What is the difference between Medicare Advantage and Medigap?

Medicare Advantage (Part C) replaces how your Part A and Part B benefits are delivered, usually through a network-based private plan with an out-of-pocket maximum. Medigap supplements Original Medicare by covering its deductibles and coinsurance, but requires you to stay on Original Medicare and cannot be combined with Medicare Advantage.

Does everyone pay the same Part B premium?

No. Everyone starts from the same standard premium, but higher earners pay an additional IRMAA surcharge based on income from two years earlier. See Medicare IRMAA explained for the current tier tables.

Can I switch from Medicare Advantage back to Original Medicare?

Yes, generally during the annual Open Enrollment Period (October 15 – December 7) or the Medicare Advantage Open Enrollment Period (January 1 – March 31). Note that switching back to Original Medicare does not guarantee you can then buy a Medigap policy without medical underwriting outside your initial Medigap window in most states, so plan the sequencing carefully.

Will Medicare cover me if I travel outside the United States?

Original Medicare generally does not cover care received outside the U.S., with very limited exceptions.
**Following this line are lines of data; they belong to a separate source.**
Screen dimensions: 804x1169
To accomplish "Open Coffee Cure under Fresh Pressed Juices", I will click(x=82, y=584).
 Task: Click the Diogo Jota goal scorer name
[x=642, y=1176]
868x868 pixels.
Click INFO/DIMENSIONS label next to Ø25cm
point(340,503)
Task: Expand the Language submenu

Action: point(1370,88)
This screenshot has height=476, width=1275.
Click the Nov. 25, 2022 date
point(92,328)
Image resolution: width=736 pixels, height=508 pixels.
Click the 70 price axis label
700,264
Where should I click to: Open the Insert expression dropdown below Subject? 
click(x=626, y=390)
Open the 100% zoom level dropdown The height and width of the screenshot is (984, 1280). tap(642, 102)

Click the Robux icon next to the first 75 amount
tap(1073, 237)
Some Medigap plans include limited foreign travel emergency coverage, and some Medicare Advantage plans offer emergency coverage abroad — check your specific plan before international travel.

Sources

  1. [1]Medicare & You 2026 Handbook. Centers for Medicare & Medicaid Services.
  2. [2]Part B Costs. Medicare.gov.
  3. [3]Medicare Advantage. Medicare.gov.
  4. [4]Extra Help with Drug Costs. Medicare.gov.